優香 早いですよね。でも、それぐらい良かったですよ。
谷原 優香ちゃんも読んだんだよね。
優香 はい。先週、谷原さんも号泣したって言ってたじゃないですか、本(『のぼうの城』)を読んで。私も久しぶりに号泣しました。もう、溢れ出てくるんですよ。重松清さん(『その日のまえに』)も大好きで、家族ものってすごく好きで、いつも泣いてたんですけども、それ以来の感動でした。松田さんに、「この本、甘く見てると痛い目にあうよ」と紹介されたんですよ。で、どんなことがあるんだろうって読んでいて、表紙も可愛らしいし、名前も『食堂かたつむり』って可愛らしいし、でも、ほのぼのしてるから、えっ何なんだろう、松田さん、何だったんだろうって思いながら、それも忘れるぐらい入り込んで、どんどん見てったら、バアーって(涙を流すしぐさをして)。母と娘のお話なんで、私にはジーンとドンピシャにはまって……。
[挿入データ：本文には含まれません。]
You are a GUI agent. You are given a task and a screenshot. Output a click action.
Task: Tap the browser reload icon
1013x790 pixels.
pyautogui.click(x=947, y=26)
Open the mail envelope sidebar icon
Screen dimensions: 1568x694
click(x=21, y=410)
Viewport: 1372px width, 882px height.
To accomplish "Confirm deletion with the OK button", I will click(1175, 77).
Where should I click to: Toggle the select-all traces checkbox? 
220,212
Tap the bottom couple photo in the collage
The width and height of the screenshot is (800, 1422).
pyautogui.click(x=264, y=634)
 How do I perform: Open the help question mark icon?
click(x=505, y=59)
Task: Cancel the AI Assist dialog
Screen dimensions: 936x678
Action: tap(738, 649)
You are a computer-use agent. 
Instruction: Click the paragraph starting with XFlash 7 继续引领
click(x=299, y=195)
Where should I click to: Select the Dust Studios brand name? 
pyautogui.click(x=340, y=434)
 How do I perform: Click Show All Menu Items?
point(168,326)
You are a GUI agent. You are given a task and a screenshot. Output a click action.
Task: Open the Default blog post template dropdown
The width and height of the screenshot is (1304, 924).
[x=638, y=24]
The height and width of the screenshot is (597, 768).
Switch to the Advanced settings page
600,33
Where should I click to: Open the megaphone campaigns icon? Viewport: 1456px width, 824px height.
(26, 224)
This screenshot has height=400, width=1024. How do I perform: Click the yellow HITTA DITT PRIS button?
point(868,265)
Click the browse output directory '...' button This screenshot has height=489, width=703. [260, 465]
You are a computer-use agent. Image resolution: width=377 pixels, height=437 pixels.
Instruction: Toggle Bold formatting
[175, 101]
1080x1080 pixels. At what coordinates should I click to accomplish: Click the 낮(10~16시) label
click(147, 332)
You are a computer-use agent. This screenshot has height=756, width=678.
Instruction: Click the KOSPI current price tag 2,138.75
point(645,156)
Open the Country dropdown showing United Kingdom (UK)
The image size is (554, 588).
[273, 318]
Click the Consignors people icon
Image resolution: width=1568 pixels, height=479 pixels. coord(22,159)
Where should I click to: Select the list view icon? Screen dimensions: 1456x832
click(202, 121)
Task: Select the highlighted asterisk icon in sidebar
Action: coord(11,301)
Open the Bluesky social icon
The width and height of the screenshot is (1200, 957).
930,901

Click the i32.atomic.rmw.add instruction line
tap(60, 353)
松田 読んだ人と話したいんですよ。さっきもね、優香ちゃんと話してて、もっともっと話したいって感じで……。
優香 はい。
松田 みんな読んで話したいなあって思いますね。
優香 えみちゃんにも是非読んでもらいたい。
はしの いま、すっごく読みたくなりました。読みますよ。
優香 谷原さんも、慶太くんも祥太くんも。
谷原 みんなで読んで、語り合いましょう。みなさんも一緒に語り合いましょう。号泣してください。